13 reasons why spending time in the sunshine is good for your health

Hurray for warm days and long, summer evenings!

The sun is good for us – in fact, researchers at Sweden’s ­Karolinska Institute say that avoiding the sun can be as bad for you as smoking.

Here’s why it’s good to spend time in the sunshine…

1. It helps you start the day

Being woken up gradually by the natural light of the sun improves energy and mood during the day because it switches off melatonin, which stimulates sleep.

You’re less likely to get that groggy, half-asleep feeling you suffer during the dark mornings of winter months.

Sleep with your curtains open to wake naturally, say sleep experts.

2. Your skin can benefit

“In some people sun exposure can improve skin conditions such as acne, eczema and psoriasis,” says Dr Ross Perry, GP and medical director of CosmedicsUK (cosmedics.co.uk). “Just be careful not to overdo it and never risk burning.”

3. You’ll feel happier

It’s no coincidence that we all feel better when the sun is shining, says Emma Derbyshire, public health nutritionist and spokeswoman for Health and Food Supplements ­Information Service.

Exposure to sunlight is also linked to serotonin production in the brain, promoting positivity and wellbeing.

“A pilot trial found that safe sun exposure can actually help alleviate depressive symptoms, particularly in those who are vitamin D deficient,” says Emma.

4. Your fertility will get a boost

You’re more likely to conceive ­naturally in the summer. “Studies show women with good levels of vitamin D – produced in the body when exposed to natural sunlight – have a better chance of conceiving,” says Emma.
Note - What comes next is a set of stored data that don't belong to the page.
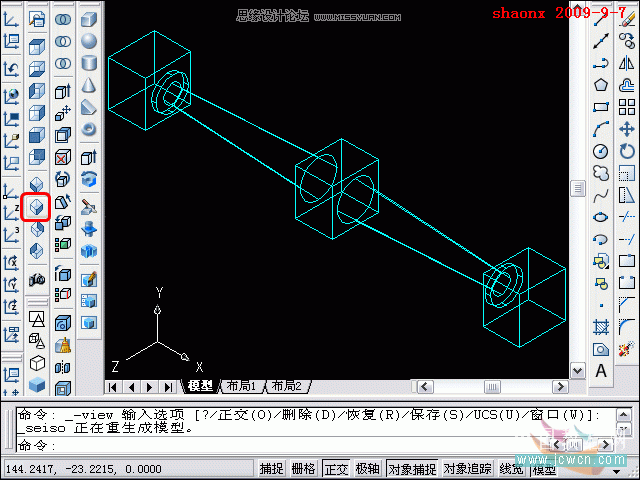Switch to the 布局2 layout tab
Screen dimensions: 640x480
(x=285, y=386)
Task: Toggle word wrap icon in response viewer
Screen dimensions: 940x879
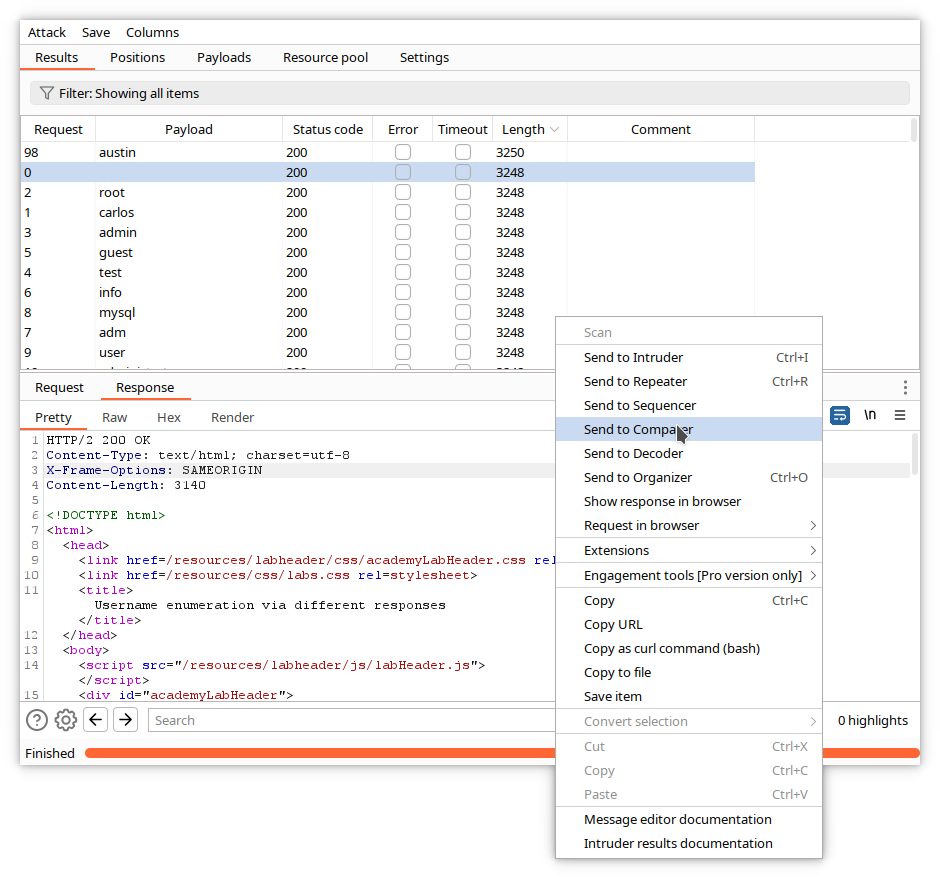Action: pyautogui.click(x=840, y=415)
5. It may help you stay in trim

“Good vitamin D levels have also been linked to reduced levels of body fat,” says Emma. According to studies by the universities of Southampton and Edinburgh, ultraviolet radiation may suppress the development of obesity and type-2 diabetes.
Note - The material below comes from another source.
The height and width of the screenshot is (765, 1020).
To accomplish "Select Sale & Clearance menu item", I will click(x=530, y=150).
6. It’s good for your heart

People are more likely to die from heart disease in the winter than in the summer. According to researchers from Copenhagen University Hospital, those with the lowest levels of vitamin D are 81% more likely to die from heart disease compared to those with the highest levels of the vitamin.

Sun exposure cuts risk of heart attack and stroke by reducing blood pressure, according to research.

7. It protects against dementia

Research suggests that the ‘sunshine vitamin’ helps to ward off Alzheimer’s disease and dementia.

In studies, people with higher levels of vitamin D in their bodies performed better when tasked with memory and cognitive performance tests.

8. It helps prevent cancer

“Vitamin D is thought to have several anti-cancer actions – slowing its development and progression,” explains Emma. A recent study found those with high levels of vitamin D had a 20% lower chance of cancer.

9. It’s a libido booster

Flirting is “more likely to have a ­positive outcome” on sunny days, according to a French study published in the journal Social ­Influence.

This might be because levels of the male sex hormone testosterone peak in August and drop in winter, hitting their lowest levels in March, separate research by scientists in Austria found.

10. You’ll have stronger bones

“It is well established that vitamin D – alongside other nutrients such as calcium, magnesium, phosphorous and vitamin K – is important for our bone health,” explains Emma.

“Vitamin D works in synergy with calcium, helping to preserve and maintain the health of our bones and skeleton.”

11. You’ll have a longer life

Swedish researchers who tracked 30,000 women over a 20-year period found that those who actively spent the most time in the sun enjoyed a longer life expectancy than their shade-loving counterparts.

Increased exposure was associated with a decrease in deaths from heart disease and cancer.

12. It alleviates pain

Sunny weather eases muscles and relieves discomfort, helping our bodies relax.

This helps reduce the pain associated with major inflammatory ­conditions such as arthritis.

13. It’s good for your teeth

You’re less likely to have gum disease in the summer than winter and, once again, that’s down to the miracle vitamin D. Researchers in Norway discovered a link between tooth loss and exposure to sunlight – only 11% of those living in the south of the country lost teeth, compared with 66% in the north.

Finnish researchers also found that low vitamin D levels are linked to periodontitis, or gum disease. Their study revealed that those with chronic gum disease also had very low levels of vitamin D.

  • Don’t spend all day in the sun, however, warns Dr Perry: “Exposure of arms and legs two or three times a week for 15-20mins is enough to produce adequate vitamin D.”